Ancak Özkök bu ifadesinden sonra Radikal’den Murat Yetkin’e açıklama yaparak “Ben öyle bir söz söylemedim. Gazeteciler yanlış anlamış” dedi. Bunu yazmak gerektiğine inanıyorum. Ancak mahkemede söylenenlerle sonra söylenenleri birlikte size sunmak istiyorum. Kararı siz verin:
Tutanaklara göre hâkim Sami Haşıloğlu’nun “Siz 1 Mart tezkeresi öncesinde tavrınızın nötr olduğunu söylediniz. Siyasilerin kararı olduğunu söylediniz.
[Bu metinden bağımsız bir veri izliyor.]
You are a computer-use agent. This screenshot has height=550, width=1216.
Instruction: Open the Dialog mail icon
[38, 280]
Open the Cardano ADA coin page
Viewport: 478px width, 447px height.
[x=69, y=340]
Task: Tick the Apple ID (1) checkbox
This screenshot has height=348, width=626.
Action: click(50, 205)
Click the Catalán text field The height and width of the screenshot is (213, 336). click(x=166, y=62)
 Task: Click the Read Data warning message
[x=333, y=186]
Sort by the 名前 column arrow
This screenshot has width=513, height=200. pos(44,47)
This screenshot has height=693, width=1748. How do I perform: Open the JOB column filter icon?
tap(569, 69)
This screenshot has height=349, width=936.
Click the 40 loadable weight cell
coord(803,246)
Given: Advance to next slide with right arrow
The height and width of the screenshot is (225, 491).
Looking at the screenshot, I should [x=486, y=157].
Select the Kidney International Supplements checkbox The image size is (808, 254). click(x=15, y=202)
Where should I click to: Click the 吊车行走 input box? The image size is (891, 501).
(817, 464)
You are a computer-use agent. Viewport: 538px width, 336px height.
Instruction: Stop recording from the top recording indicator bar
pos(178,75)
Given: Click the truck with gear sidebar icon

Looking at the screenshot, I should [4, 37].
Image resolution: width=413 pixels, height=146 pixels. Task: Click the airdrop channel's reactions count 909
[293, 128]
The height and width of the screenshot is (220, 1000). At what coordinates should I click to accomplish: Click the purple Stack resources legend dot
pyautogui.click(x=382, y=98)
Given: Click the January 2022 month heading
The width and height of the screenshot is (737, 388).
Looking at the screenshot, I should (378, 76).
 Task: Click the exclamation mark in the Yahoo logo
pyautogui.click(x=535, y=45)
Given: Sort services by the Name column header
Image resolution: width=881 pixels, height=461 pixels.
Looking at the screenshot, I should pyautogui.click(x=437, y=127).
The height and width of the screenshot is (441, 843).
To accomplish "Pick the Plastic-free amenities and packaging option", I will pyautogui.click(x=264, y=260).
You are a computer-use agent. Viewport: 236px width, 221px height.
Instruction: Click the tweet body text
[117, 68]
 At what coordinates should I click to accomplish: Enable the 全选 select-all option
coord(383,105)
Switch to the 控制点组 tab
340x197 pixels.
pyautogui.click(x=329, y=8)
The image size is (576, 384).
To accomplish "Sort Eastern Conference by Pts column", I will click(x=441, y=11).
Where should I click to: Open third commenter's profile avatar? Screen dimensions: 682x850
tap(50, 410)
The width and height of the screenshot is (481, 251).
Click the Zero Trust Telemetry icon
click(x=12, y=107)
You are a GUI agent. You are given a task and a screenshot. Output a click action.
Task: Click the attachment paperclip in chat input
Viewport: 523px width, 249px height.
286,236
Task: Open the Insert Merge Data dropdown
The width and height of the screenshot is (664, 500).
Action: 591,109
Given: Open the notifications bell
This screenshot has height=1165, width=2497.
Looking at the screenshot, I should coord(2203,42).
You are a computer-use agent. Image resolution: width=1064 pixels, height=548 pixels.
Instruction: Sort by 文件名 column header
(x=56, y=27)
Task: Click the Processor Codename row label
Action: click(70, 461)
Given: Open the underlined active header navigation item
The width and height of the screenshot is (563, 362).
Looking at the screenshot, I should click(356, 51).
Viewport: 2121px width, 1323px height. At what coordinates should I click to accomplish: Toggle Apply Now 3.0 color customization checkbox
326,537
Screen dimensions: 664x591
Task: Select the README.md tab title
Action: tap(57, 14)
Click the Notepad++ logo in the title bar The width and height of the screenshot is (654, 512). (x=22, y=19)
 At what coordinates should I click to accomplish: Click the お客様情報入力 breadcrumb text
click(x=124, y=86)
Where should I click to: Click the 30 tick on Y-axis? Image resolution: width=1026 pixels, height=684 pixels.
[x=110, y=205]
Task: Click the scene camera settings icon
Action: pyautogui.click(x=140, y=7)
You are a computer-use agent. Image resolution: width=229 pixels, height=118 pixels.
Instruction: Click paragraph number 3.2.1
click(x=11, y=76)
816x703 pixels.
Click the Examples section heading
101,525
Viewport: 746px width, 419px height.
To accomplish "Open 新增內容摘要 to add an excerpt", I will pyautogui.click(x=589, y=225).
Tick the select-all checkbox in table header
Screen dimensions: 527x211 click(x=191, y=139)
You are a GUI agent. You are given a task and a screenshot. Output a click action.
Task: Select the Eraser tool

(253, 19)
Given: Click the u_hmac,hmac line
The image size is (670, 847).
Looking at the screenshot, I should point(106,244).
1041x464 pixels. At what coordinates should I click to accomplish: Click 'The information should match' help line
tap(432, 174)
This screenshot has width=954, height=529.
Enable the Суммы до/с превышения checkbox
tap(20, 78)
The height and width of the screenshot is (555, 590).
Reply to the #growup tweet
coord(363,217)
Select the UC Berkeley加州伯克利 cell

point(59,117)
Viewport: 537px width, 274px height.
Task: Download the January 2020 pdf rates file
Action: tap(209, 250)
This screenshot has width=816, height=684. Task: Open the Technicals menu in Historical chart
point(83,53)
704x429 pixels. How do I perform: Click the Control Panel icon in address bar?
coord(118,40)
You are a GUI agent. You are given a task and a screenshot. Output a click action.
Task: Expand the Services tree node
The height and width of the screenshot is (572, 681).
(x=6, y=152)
Basında hükümete baskı yapmanızın istendiği yazıldı” şeklindeki sorusuna şu cevabı veriyor:
“Bunlar doğrudur. Dönemin ABD Savunma Bakan Yardımcısı Paul Wolfowitz benim baskı yapmamı istemiştir. Ben baskı yapmadım. Ben düşüncelerimi arz ettim. ‘Tezkere geçsin - geçmesin diye’ baskı yaparak siyasi kararı etkileme yoluna gitmedim.”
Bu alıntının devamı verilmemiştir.